同氏本人を特定するまでの過程
興味深いのは、Newsweek誌が同氏本人を特定するまでの過程だ。調査開始から本人接触まで2ヵ月がかかったと説明しているが、Satoshi Nakamoto氏を特定するのは容易ではなかったようだ。そもそも同姓同名が何人も存在するし、「Satoshi Nakamoto」自体が偽名の可能性がある。例えばニューヨーク在住のRalph Laurenのデザイナーや2008年にハワイ・ホノルルで死亡した人物、さらにはLinkedInプロファイルから日本在住のBitcoin開発者を自称する人物など、さまざまな人物のデータをあたってきたが、Bitcoin開発そのものに関わるプロファイルとは一致するものがなく、最初は人物特定に時間が割かれたようだ。
最終的に、各種公共データの照会から米国市民の中で近いと思われるプロファイルの人物を特定し、テンプルシティ在住の同人物に電子メールでの接触を図れるようになったのは、この直接対面のわずか2週間前。しかも、電子メールでのやり取りの大部分は同氏の趣味である鉄道模型関連の話題で、日本や英国からパーツを取り寄せて加工、組み立てを行なう同氏のメールでのコメントはティーンエイジャーのようだったという。
その過程で、少しずつ出自や過去のキャリアについて聞き出せたが、核心であるBitcoinに関する話題に触れた瞬間、それまでのやり取りが嘘であるかのように返答がなくなったようだ。息子であるEric Nakamoto氏に接触してみたものの、こちらは「父はBitcoinに関して語ったことはない」とのみ返答してコンタクトを拒否されてしまう。

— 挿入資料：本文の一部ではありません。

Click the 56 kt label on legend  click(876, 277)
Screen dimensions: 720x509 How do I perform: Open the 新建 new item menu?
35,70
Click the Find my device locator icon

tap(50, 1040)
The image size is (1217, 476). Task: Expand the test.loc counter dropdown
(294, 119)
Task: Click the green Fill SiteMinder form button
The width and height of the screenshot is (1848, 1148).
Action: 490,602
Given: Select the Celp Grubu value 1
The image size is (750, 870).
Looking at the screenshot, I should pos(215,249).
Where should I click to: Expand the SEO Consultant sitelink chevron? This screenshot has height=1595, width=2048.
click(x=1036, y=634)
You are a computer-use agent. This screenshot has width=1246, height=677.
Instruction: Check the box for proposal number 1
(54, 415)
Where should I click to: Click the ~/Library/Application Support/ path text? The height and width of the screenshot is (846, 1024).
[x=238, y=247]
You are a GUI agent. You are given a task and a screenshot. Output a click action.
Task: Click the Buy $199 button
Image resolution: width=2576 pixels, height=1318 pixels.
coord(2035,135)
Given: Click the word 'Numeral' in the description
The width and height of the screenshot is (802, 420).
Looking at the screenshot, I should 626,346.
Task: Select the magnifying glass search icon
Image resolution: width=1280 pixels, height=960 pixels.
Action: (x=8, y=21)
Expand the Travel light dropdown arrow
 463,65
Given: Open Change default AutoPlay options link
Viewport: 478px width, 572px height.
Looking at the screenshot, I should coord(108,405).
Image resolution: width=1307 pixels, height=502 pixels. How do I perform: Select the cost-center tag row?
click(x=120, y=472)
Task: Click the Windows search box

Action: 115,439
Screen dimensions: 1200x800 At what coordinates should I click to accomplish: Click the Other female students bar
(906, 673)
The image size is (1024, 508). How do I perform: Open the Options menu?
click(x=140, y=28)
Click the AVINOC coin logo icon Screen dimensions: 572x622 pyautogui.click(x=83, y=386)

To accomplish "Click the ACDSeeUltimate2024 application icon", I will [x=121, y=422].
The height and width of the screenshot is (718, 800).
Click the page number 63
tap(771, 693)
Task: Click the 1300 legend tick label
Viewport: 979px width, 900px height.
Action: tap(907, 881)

最終的に、長男であるSatoshi Nakamoto氏の3兄弟の末っ子、Arthur Nakamoto氏にアクセスしたところ、プロフィールの一部について知ることができた。Satoshi Nakamoto氏は優秀な研究者だが、そのキャリアの多くは機密情報にかかわっており、プロファイルとして存在しないという。そして、Bitcoinに関するものを含む、すべての情報について長兄は語ることはないだろうとだけ警告して電話を切ったとしている。
Arthur氏が語ったように、同氏の仕事内容については家族でさえも把握しておらず、妻のMitchell Nakamoto氏も夫が優秀なエンジニアであることは知っているものの、その仕事内容について本人が家族に語ったことはないという。
Newsweek上でのストーリーはまだまだ続いているので、詳細は記事を読んでほしい。ひとつ分かるのは、本人の外見的なイメージとBitcoinが結びつかず、さらに周囲の人間でさえBitcoinに関わった人物であることをほとんど把握していなかった点だ。一方で、エンジニアとしての優秀さや一般には示せない秘密のキャリアの存在と、Bitcoinを開発するだけのバックグラウンドは備えていることも、これら証言は示している。Bitcoinに関する騒動はまだしばらく収束することはないだろうが、その秘密のベールの一端が紐解かれた段階かもしれない。